◆ ASSIGNMENT ◆
Repeat each entry as written and leave the images out of the copy.

————

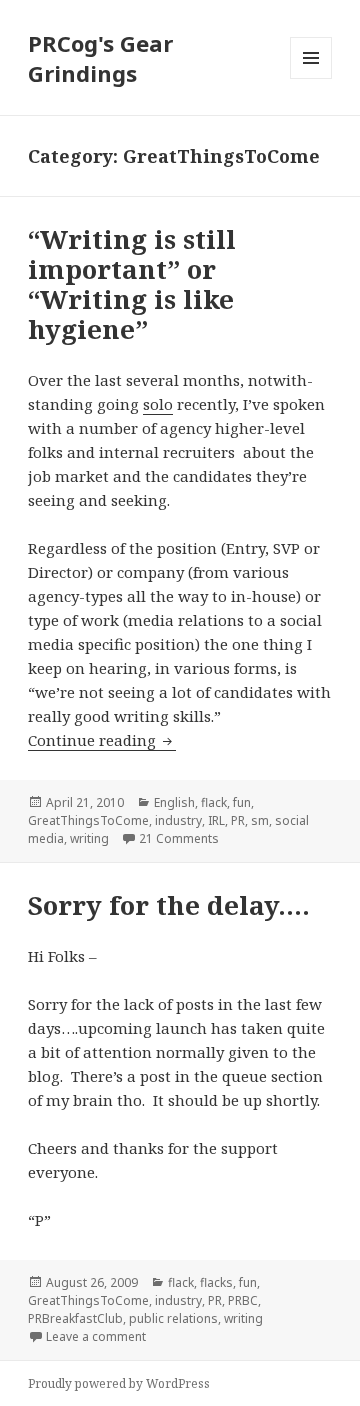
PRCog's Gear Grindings (100, 58)
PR (238, 820)
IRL (216, 820)
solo (158, 404)
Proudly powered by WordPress (119, 1383)
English (174, 802)
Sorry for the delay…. (169, 905)
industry (178, 820)
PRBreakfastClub (75, 1318)
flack (214, 802)
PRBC (243, 1300)
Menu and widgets (311, 78)
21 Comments (179, 838)
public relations (173, 1318)
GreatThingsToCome (88, 820)
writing (89, 838)
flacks (216, 1282)
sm (260, 820)
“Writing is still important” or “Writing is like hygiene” (132, 284)
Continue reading (102, 740)
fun (242, 802)
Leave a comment (96, 1336)
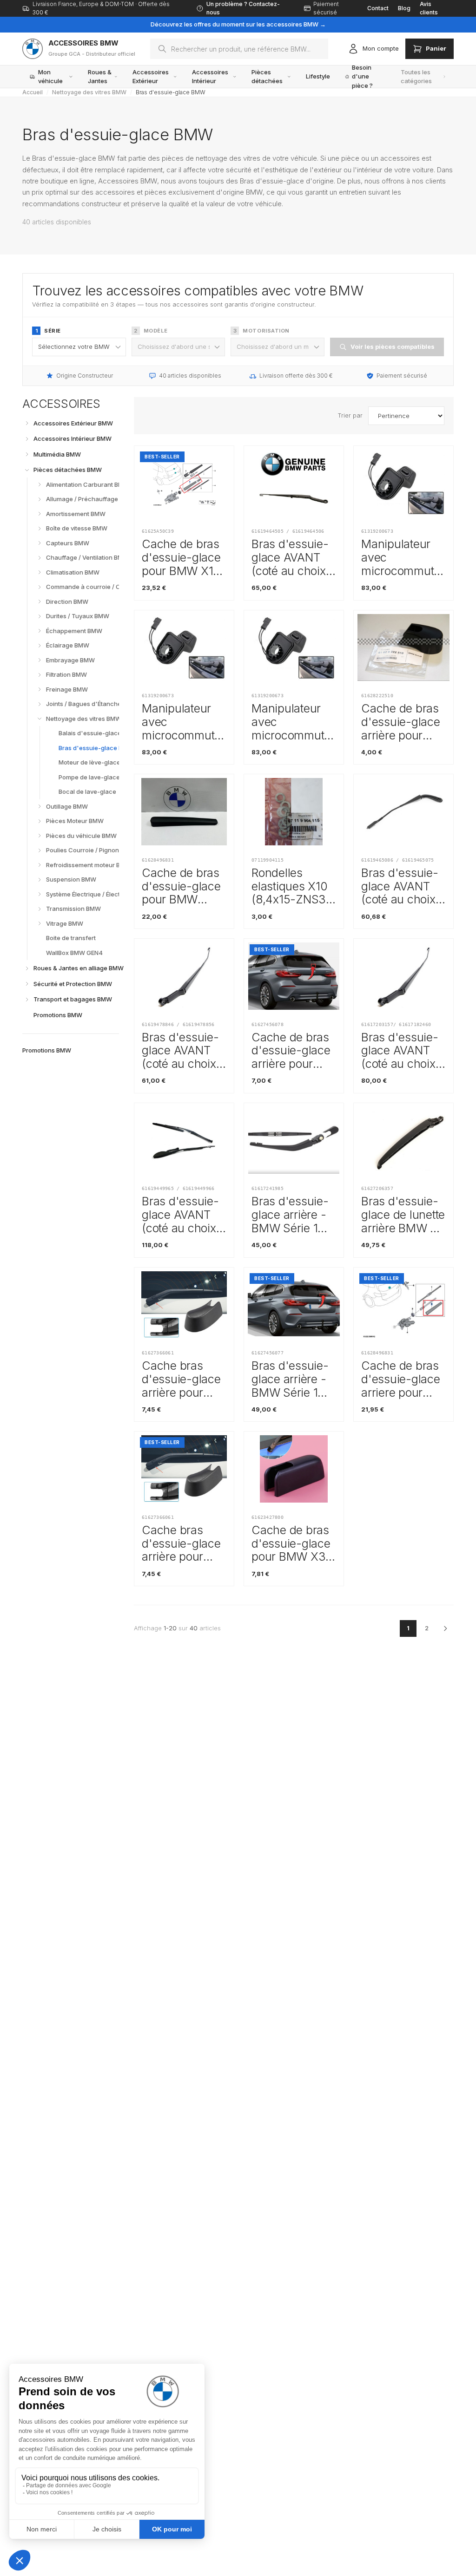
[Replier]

————

◆ SOLUTION FOR THIS PROBLEM ◆
PRCog's Gear Grindings (100, 58)
PR (238, 820)
IRL (216, 820)
solo (158, 404)
Proudly powered by WordPress (119, 1383)
English (174, 802)
Sorry for the delay…. (169, 905)
industry (178, 820)
PRBreakfastClub (75, 1318)
flack (214, 802)
PRBC (243, 1300)
Menu and widgets (311, 78)
21 Comments (179, 838)
public relations (173, 1318)
GreatThingsToCome (88, 820)
writing (89, 838)
flacks (216, 1282)
sm (260, 820)
“Writing is still important” or “Writing is like hygiene” (132, 284)
Continue reading (102, 740)
fun (242, 802)
Leave a comment (96, 1336)
[Replier]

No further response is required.